The reason why I feel so inadequate, oh stranger-who-is-probably-up-at-2am, is that my writing always comes across as so much more dull. I love reading the blogs I've mentioned because they have a real zestyness about them. Put simply, these people are doing things, and then reporting the done things. They are having the time of their lives, talking, meeting, they take photos of their intrepid fun-having, and they post it online. Their unbelievably good looking expressions make a trip to the supermarket seem like the most hilarious thing us ugly fat kids could never get in on. And if you think I sound bitter, well, fucking of course I'm bitter!! Looking at their photos makes me suspect that all that enjoyment and socialising was natural for them.
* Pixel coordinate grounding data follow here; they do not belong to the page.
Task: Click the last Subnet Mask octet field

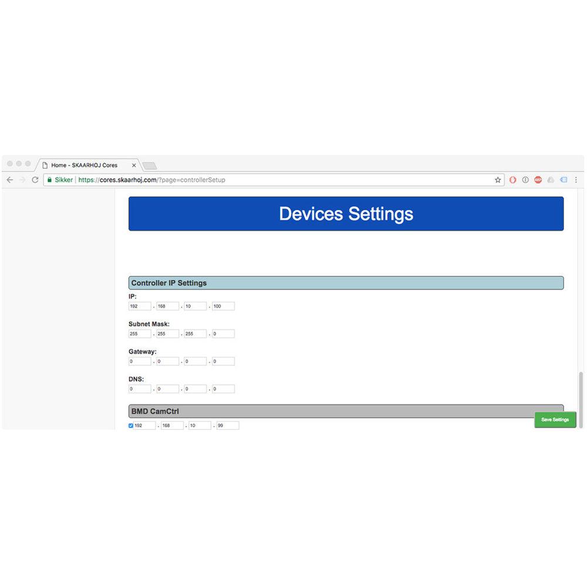Action: (x=223, y=333)
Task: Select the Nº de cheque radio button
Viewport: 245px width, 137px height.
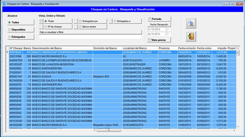Action: (x=46, y=27)
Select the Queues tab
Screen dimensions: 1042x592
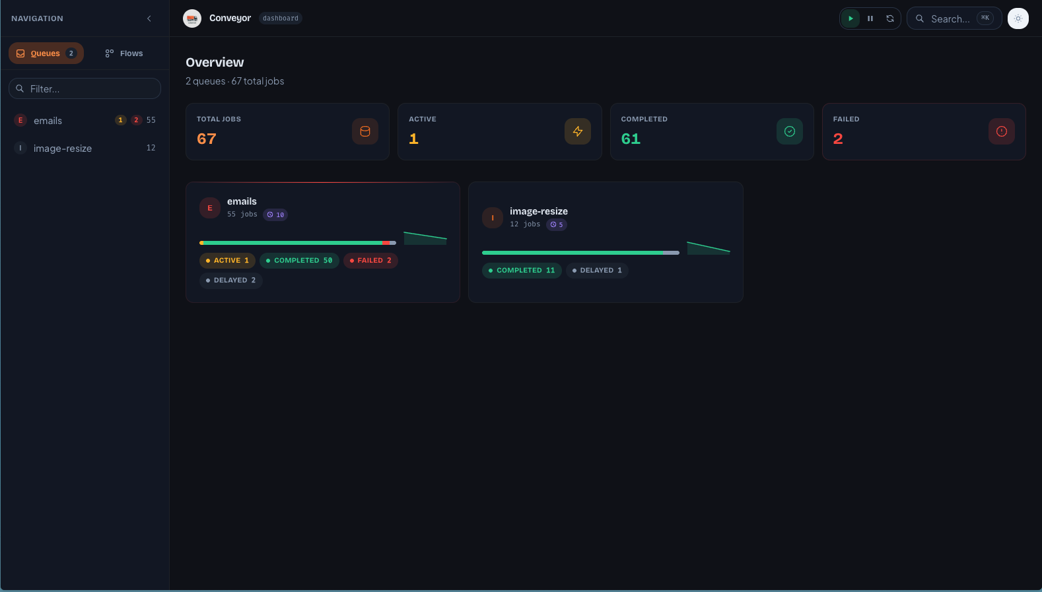click(46, 53)
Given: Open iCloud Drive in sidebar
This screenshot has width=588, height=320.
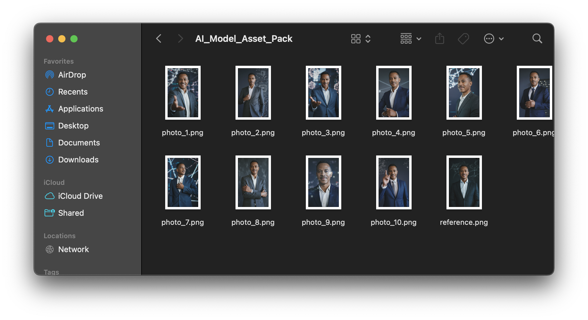Looking at the screenshot, I should coord(80,196).
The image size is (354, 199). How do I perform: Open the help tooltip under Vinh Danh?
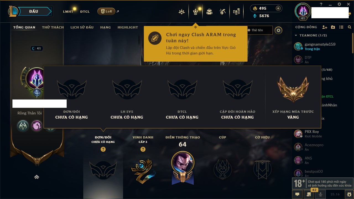point(143,149)

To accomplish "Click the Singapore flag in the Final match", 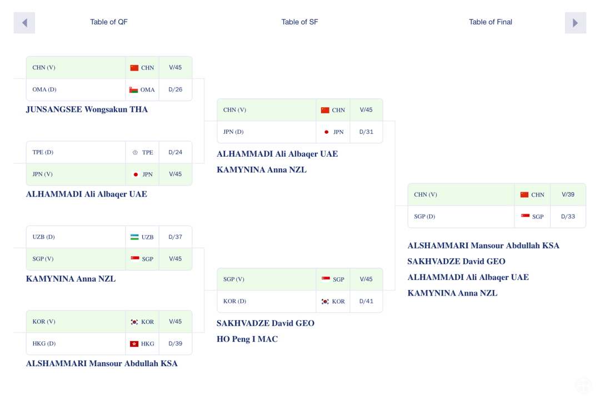I will [525, 216].
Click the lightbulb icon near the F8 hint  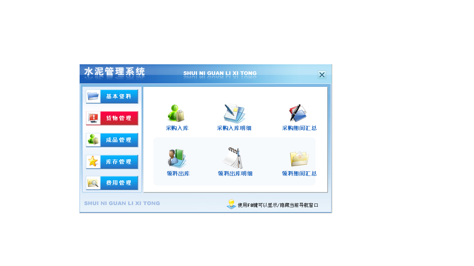[x=231, y=204]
They didn't fake their smiles, not once. They didn't have to wait to see how the other people spoke to know which words to use. They never came away from social gatherings shamefaced for reasons they couldn't explain, but which boil down to the thick sludge of revulsion they have for the world, their peers, and themselves.
And yes, this is the blog of someone with recurrent mental health issues. I won't specify what's wrong, or not right with me, because tbh it doesn't really matter and if you've had any experience with that unrightness in your brain or anybody else's brain, you'll understand.
It's getting better as I get older, but I am in my mid-twenties now, and I have hit the granite block of reality, and that is I never will fully get over it. I will never be 100% ok with who I am. There will never be a time when I will forget to be nervous around the happy, light-hearted people, the sort of people who fill their blogs with photos of waving children and unusual food. I have had so many social engagements where I try to reorganise my mind to be fun, to forcibly, consciously pump in happy hormones from my pertuity gland, just so I can relax and stop my brain, the treacherous little shit, convincing me I am a soul sucking black hole of stupid remarks then awkward silence. The cold blue area on the infrared camera. No wonder really, why my blogs seem so down, when I'm so internally focussed. While the others look out at the world, at each other, I am looking desperately inward, scrambling to push these shitty feelings inside, keeping an eye on the others' behaviours so I can mimic them and pass as a real person.
And from time to time, there is a mathematical certainty that I will want to kill myself. Not from the tragedy of it. No Opheliac scene with a willow and river. Just a moment of clarity and the sudden understanding that it probably would be better to die. I don't know if anyone who's also experienced these feelings before also felt it like this, but whenever I've wanted to die, it comes to me so rationally. Like a business someone deciding to withdraw shares from one company and invest in another, because it makes sense long-term, because the time is right, because your gut tells you that of your dwindling choices, this one's best. Like I said before, it's not the poignant tragedy of "I shall break like a bough," and it's not an emotional frenzy (although in the past the calm decision of suicide has followed a breakdown or two.) It's a decision I'm making with a plus and a minus column, with no particular feelings on either side.